## Fragmento del documento
◆ ◆ ◆ ◆ ◆ ◆ ◆

La Palabra del Domingo: ¿Bienes o males?
‘¡¡¡Nooooo!!!,
¡¡para allá nooo!!, ¿a dónde me llevan?,
¡¡vamos en dirección opuesta!!, ¡den vuelta en U!, ¡¡no debíamos ir para
abajo sino para arribaaaa!!!!’
Palabras
más, palabras menos, algo así cabe suponer que pudo haber dicho el rico anónimo
del que nos habla el Evangelio que se proclama este domingo en Misa (ver Lc 16,
19-31).
Se
trata del personaje de una parábola que contó Jesús a los fariseos, acerca de
un hombre que vestía con elegancia y banqueteaba espléndidamente, mientras que
a la entrada de su casa yacía un mendigo llamado Lázaro, que se alimentaba (es
un decir), de las sobras que caían de la mesa del rico.
Los
dos murieron. Lázaro fue llevado por los ángeles ‘al seno de Abraham’,
expresión que podemos interpretar como referida al cielo, y el rico fue
enterrado y terminó en el infierno.
En
los segundos que tardó en llegar, imaginamos que se sobresaltó y sorprendió
sobremanera, que pensó que se trataba de un error, y que tal vez pidió, luego
ordenó, luego suplicó, luego exigió, luego lloró y luego rogó ser llevado
arriba y no abajo, pero por lo visto sin éxito, pues terminó torturado por las
llamas.
¿Por
qué podemos suponer que le extrañó tanto no ir directito al paraíso?
Porque
es muy probable que él, como muchos de sus contemporáneos (y no pocos de los
nuestros), considerara que la riqueza material era una bendición divina;
pensara que era el medio con el que Dios recompensaba a quienes le agradaban.

◆ ◆ ◆ ◆ ◆ ◆ ◆

## Registros almacenados

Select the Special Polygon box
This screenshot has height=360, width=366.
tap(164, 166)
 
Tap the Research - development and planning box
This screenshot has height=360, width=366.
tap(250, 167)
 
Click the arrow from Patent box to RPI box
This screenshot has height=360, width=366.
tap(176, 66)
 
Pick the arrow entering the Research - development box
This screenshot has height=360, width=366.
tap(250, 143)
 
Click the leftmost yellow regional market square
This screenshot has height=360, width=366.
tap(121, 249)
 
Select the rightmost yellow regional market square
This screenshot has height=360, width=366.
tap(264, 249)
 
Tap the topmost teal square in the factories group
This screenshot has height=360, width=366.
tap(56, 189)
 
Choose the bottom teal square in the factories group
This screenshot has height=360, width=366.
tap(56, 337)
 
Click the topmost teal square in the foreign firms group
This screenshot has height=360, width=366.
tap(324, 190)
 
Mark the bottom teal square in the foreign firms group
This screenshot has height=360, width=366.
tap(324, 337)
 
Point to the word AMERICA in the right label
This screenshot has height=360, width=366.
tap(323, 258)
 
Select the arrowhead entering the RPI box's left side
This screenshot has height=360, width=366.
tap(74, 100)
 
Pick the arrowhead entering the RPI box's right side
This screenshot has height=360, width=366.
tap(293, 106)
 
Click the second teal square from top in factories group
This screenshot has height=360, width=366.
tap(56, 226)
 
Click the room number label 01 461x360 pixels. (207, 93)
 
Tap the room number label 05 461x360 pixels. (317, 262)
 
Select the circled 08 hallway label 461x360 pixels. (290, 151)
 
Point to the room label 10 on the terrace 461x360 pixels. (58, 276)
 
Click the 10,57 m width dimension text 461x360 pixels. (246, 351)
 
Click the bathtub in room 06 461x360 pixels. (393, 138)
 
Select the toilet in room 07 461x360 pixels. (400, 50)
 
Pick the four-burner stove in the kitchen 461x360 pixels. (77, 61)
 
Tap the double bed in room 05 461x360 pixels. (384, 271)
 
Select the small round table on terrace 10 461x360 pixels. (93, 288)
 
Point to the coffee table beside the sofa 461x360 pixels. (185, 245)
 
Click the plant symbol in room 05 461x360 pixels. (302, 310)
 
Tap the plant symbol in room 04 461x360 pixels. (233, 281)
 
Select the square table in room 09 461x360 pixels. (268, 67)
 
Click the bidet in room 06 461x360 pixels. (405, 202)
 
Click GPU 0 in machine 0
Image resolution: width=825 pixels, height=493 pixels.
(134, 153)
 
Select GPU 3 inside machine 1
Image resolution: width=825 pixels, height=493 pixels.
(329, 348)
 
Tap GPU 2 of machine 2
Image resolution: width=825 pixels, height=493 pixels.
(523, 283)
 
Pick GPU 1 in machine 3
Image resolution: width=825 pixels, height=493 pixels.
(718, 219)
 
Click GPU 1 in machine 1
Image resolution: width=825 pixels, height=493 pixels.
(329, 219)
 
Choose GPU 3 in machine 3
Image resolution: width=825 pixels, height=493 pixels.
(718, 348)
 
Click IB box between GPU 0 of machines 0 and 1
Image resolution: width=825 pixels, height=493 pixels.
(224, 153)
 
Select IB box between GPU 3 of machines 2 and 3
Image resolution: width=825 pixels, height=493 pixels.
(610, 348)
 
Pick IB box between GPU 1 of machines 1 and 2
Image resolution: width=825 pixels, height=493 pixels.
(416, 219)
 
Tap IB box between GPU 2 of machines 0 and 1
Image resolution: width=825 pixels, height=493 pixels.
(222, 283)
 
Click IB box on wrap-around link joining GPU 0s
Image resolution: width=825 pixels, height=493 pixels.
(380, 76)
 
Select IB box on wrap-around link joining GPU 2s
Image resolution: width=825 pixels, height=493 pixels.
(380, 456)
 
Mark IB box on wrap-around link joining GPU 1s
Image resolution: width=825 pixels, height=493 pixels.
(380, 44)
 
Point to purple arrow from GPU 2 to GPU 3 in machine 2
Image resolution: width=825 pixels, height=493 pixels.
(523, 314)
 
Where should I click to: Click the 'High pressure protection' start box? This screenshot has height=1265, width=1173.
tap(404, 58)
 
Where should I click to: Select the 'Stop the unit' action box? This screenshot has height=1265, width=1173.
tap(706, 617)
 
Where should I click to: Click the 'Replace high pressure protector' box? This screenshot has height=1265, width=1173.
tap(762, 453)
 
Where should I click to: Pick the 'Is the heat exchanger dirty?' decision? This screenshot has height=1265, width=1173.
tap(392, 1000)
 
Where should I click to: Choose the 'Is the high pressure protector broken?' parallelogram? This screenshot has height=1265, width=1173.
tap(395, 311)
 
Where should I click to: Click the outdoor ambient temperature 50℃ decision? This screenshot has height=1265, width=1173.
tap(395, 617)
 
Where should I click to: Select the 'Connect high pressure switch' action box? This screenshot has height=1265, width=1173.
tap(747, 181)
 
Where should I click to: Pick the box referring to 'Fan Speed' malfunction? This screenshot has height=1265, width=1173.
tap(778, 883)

◆ ◆ ◆ ◆ ◆ ◆ ◆

## Partes del ejercicio
1. Reproduce el texto sobre el rico y Lázaro desde las palabras "La Palabra del" hasta las palabras "mesa del rico.", inclusive, y renombra "Lázaro" como "Eleazar".
2. Del texto sobre el rico y Lázaro, condensa en una sola oración el párrafo que empieza con "Se trata del personaje" y conserva sus datos principales.
Los registros no intervienen en esto.

## Respuestas del ejercicio
1.
La Palabra del Domingo: ¿Bienes o males?
‘¡¡¡Nooooo!!!,
¡¡para allá nooo!!, ¿a dónde me llevan?,
¡¡vamos en dirección opuesta!!, ¡den vuelta en U!, ¡¡no debíamos ir para
abajo sino para arribaaaa!!!!’
Palabras
más, palabras menos, algo así cabe suponer que pudo haber dicho el rico anónimo
del que nos habla el Evangelio que se proclama este domingo en Misa (ver Lc 16,
19-31).
Se
trata del personaje de una parábola que contó Jesús a los fariseos, acerca de
un hombre que vestía con elegancia y banqueteaba espléndidamente, mientras que
a la entrada de su casa yacía un mendigo llamado Eleazar, que se alimentaba (es
un decir), de las sobras que caían de la mesa del rico.

2. Es el personaje de una parábola que Jesús contó a los fariseos: un hombre que vestía con elegancia y banqueteaba espléndidamente mientras el mendigo Lázaro yacía a la entrada de su casa, alimentándose de las sobras que caían de su mesa.